Wierzchowski’s repeated claim that the sentencing court relied on the
unsworn victim statements instead of the sworn testimony at Krocker’s
preliminary hearing fails again when simply recast as a claim that the court
relied on emotion. Although the
sentencing court relied on the victims’ perspectives of what occurred that
night, it recognized that Wierzchowski’s true involvement would never be
known. That the victims were emotional
in their recommendation to the court does not require the court to disregard
their recommendation.
By the Court.—Judgment and order affirmed.
This opinion will not be published. See Wis. Stat. Rule 809.23(1)(b)5.
[1] Miranda
v.
[2] The examination of trial counsel suggests that Wierzchowski was initially questioned by an investigator from the county’s sheriff’s department about a break-in at another location. He was then questioned about his involvement in the crimes leading to these convictions by a city police investigator.
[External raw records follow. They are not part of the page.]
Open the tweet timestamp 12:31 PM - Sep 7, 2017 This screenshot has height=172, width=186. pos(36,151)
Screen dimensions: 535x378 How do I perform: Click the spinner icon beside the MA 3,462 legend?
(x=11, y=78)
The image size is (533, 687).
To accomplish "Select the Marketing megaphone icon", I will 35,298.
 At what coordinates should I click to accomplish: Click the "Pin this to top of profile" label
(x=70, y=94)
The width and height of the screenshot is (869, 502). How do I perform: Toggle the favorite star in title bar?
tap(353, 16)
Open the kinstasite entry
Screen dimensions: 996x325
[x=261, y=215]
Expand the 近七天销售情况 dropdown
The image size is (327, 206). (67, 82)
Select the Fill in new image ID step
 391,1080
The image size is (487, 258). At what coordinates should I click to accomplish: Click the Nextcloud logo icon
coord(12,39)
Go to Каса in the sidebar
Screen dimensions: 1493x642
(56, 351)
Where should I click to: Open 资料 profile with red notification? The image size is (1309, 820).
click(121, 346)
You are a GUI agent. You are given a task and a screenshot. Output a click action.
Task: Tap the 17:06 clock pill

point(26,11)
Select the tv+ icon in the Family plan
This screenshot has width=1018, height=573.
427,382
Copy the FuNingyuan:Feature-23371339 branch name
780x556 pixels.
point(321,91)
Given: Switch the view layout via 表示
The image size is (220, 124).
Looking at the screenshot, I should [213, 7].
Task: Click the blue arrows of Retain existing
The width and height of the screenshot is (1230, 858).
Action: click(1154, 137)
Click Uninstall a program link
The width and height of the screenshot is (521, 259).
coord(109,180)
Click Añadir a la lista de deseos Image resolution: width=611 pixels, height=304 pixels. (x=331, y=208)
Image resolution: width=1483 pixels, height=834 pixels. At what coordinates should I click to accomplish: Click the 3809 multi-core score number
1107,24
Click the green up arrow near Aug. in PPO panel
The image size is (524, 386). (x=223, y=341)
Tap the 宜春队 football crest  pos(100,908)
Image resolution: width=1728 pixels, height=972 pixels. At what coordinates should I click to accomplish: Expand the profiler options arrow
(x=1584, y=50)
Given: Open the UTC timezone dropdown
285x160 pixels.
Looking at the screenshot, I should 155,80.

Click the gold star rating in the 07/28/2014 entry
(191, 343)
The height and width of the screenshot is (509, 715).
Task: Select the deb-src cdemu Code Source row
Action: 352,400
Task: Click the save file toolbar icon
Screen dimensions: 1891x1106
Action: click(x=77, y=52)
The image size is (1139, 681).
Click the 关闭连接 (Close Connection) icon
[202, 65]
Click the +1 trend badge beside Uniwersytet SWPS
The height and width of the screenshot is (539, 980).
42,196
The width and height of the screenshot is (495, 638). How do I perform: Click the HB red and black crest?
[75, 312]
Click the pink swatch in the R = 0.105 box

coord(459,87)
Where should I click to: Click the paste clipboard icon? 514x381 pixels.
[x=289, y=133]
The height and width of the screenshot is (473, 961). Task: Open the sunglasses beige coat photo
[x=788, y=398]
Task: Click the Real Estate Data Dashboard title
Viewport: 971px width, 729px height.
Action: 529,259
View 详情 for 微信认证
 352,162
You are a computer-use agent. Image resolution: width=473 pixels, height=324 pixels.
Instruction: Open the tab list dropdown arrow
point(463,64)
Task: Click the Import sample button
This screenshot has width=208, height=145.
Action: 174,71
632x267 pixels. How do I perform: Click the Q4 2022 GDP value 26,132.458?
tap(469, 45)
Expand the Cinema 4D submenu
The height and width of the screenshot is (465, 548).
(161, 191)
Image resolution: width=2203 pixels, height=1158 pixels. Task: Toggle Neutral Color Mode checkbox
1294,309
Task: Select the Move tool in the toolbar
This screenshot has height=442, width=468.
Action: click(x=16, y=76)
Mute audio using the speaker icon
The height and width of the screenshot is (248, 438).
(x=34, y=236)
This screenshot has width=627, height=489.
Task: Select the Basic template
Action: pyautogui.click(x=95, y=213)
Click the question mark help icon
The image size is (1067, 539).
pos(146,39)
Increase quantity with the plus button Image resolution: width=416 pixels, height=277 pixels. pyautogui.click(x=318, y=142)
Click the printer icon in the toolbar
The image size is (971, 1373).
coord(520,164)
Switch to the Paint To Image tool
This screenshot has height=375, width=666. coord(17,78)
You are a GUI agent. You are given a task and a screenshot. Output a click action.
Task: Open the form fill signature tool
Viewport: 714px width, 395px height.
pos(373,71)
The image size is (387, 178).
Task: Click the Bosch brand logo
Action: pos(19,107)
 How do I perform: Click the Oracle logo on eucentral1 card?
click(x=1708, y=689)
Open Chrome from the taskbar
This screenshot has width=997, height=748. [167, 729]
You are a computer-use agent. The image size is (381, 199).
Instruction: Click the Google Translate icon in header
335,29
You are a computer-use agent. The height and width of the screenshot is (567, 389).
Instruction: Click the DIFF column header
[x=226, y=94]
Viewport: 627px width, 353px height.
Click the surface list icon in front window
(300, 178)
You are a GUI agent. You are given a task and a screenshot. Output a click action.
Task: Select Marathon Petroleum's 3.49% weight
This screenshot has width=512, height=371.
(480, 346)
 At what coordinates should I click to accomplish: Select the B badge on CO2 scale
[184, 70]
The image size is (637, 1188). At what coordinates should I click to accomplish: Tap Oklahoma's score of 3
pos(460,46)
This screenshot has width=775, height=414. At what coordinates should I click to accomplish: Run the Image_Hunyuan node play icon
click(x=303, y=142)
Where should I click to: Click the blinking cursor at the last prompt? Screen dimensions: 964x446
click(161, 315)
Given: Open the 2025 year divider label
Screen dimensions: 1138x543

There is no support for Wierzchowski’s suggestion that a “fresh” officer came to interrogate him.
[3] The original PSI included the victims’ statements based on interviews conducted when the author was preparing a PSI for Krocker’s sentencing.
[4] All references to the Wisconsin Statutes are to the 2005-06 version unless otherwise noted.
[5] The sister said that she had been told by an investigating officer that Wierzchowski had admitted that Krocker told him they were going to the home to steal and hurt people. Wierzchowski contends there is no basis in the court record or police reports for the hearsay statement that Wierzchowski had the intent all along to hurt the family.
[6] Wierzchowski faced a maximum sentence of twenty-two years’ initial confinement and eight years’ extended supervision. On three counts Wierzchowski was sentenced to consecutive terms totaling ten years’ initial confinement and four and one-half years’ extended supervision. Sentence was withheld on the remaining count and Wierzchowski was placed on probation for three and one-half years.